When I was younger I always painted pictures of frogs. Frogs are weird. I thought it was incredible painting every detail of something so strange. The details made sense... in a weird way. I tirelessly like to invent. I always want my ideas to be like a frog: to be the strangest thing but somehow, through the details, it would make sense.
So I started with the one real thing about a painting, the fact that it is inescapably a painting. This work is an ecosystem on canvas. It is both beautiful and disgusting, as most wild things are. It shows the simplicity and complexity of growth as I have invented it. Colour, line and shapes appear on the canvas as if it had grown there. A terrarium of paint grows as the canvas decays. It’s almost like I discovered one day that paint would just start growing on canvases and by some stroke of luck I am the first with the chance to explore and draw it, study and learn from it. The paintings hold a balance of life and decay. Each element has its own goal but somehow they work together creating an environment. An environment that is as strange and outrageous as I could hope.

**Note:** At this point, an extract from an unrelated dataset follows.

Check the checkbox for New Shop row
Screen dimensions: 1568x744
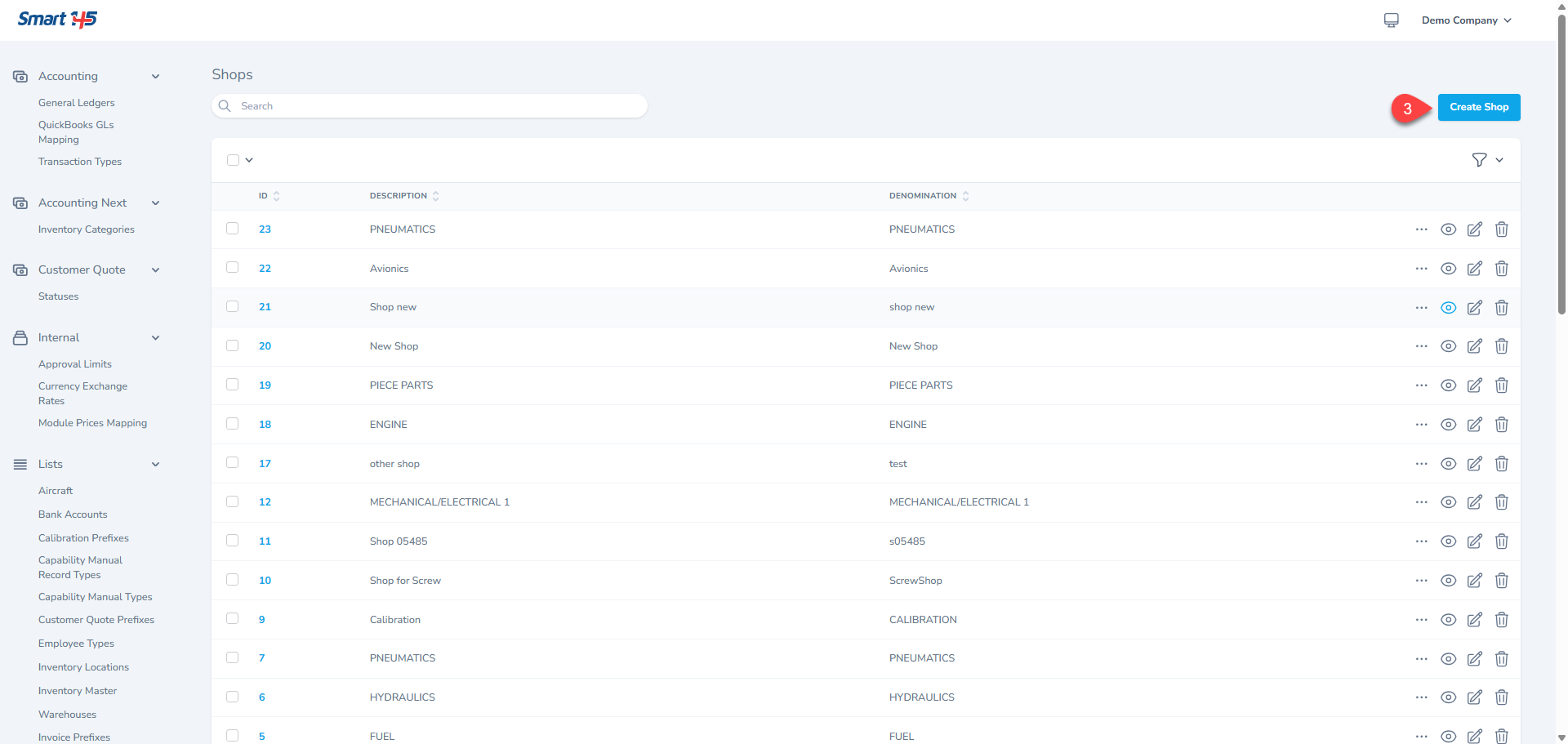(233, 345)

About 5 months into this project in addition to the creation of Abnormal Canvas Growth itself I began to create 'A Guide to Abnormal Canvas Growth'. I gave a name, a Latin name, a front and side drawing and a paragraph describing characteristics of 20 individual species of Abnormal Canvas Growth. This book was the icing on the cake, giving the viewer the ability to understand the complex details of the ecosystem. The gallery becomes something like bird watching or something you might find at the science centre.

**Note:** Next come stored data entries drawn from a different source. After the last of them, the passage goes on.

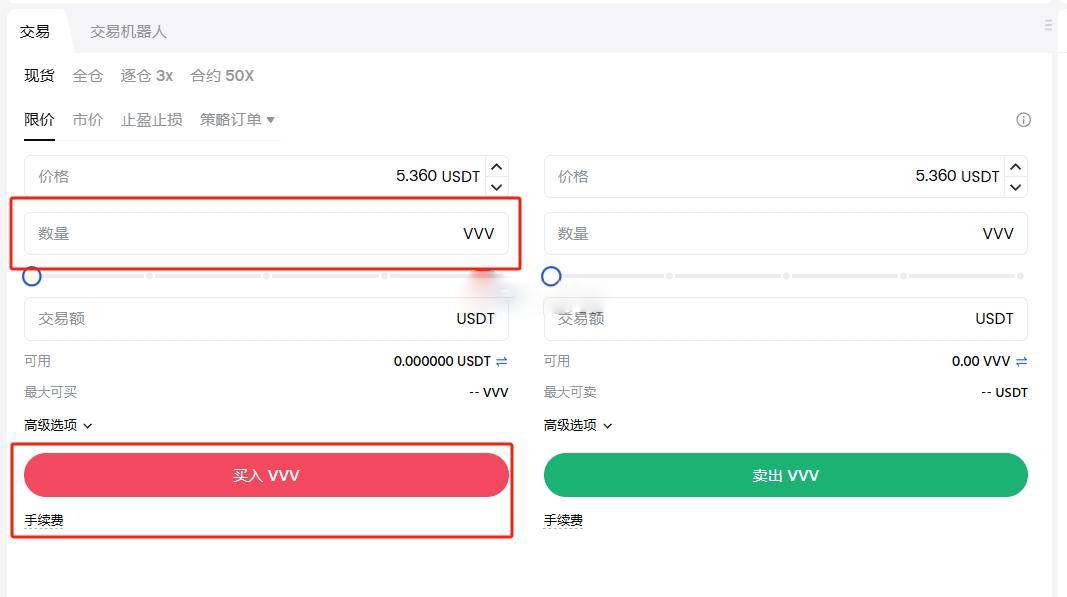Increase the buy price with up arrow
1067x597 pixels.
pyautogui.click(x=497, y=166)
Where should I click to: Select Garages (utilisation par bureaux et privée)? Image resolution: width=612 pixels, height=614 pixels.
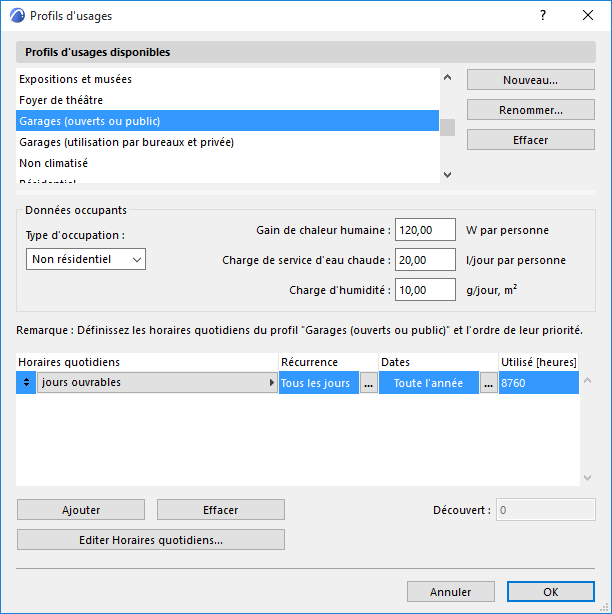(126, 142)
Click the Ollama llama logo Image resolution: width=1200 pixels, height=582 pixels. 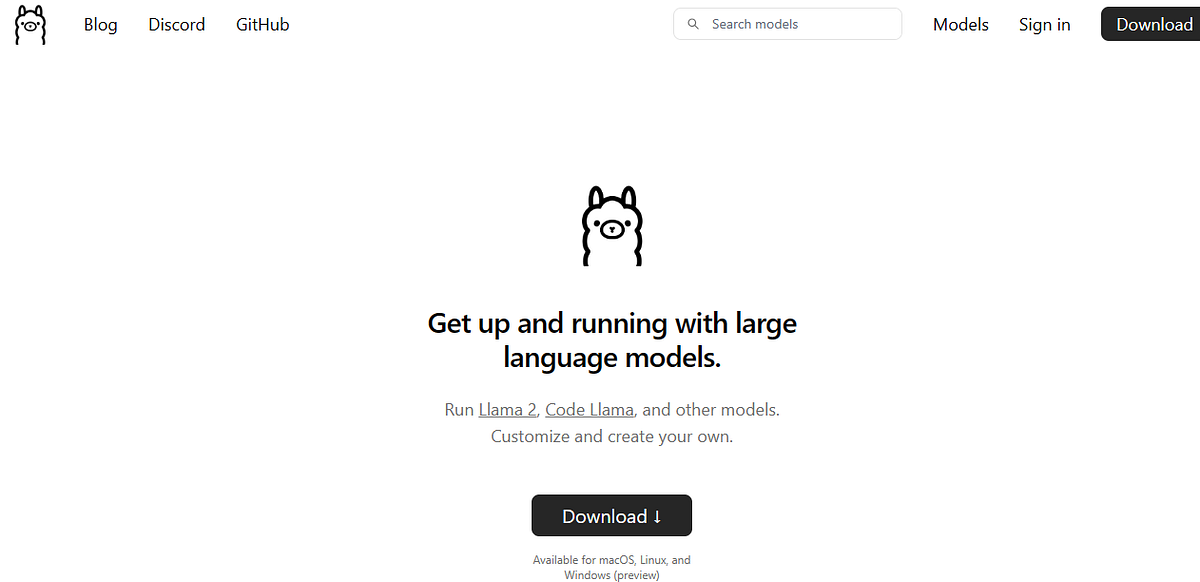click(29, 25)
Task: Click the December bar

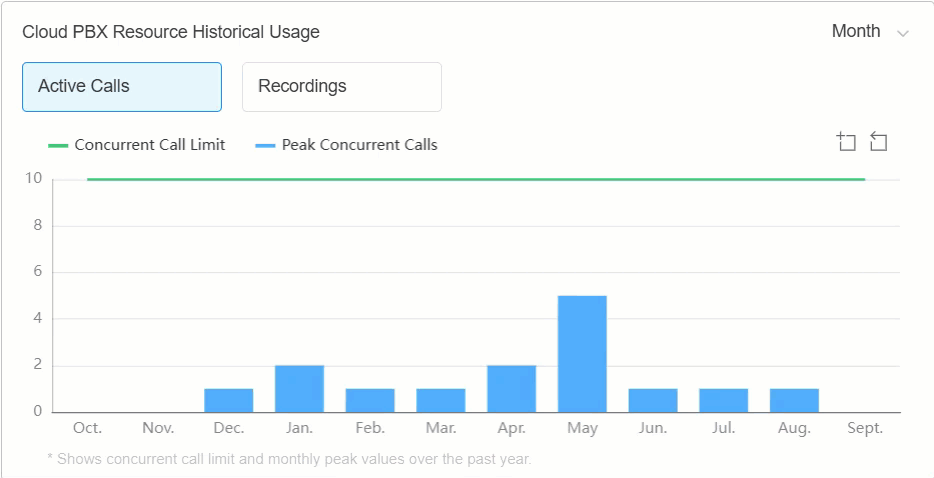Action: [228, 400]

The pictures are from the Queen’s University Bachelor of Fine Art Graduate Exhibition 2008: Brain nor Fools Face the Hours. And yes, I let the growths spread onto the walls. Enjoy.
Abnormal Canvas Growths are unfamiliar organisms that live primarily on heavy-duty plain-woven fabric. These organisms are based outside typical cell formation, on visual sensory values such as shape, line and colour. Generally Abnormal Canvas Growths have a tendency to reproduce aggressively increasing the value of the infected fabric.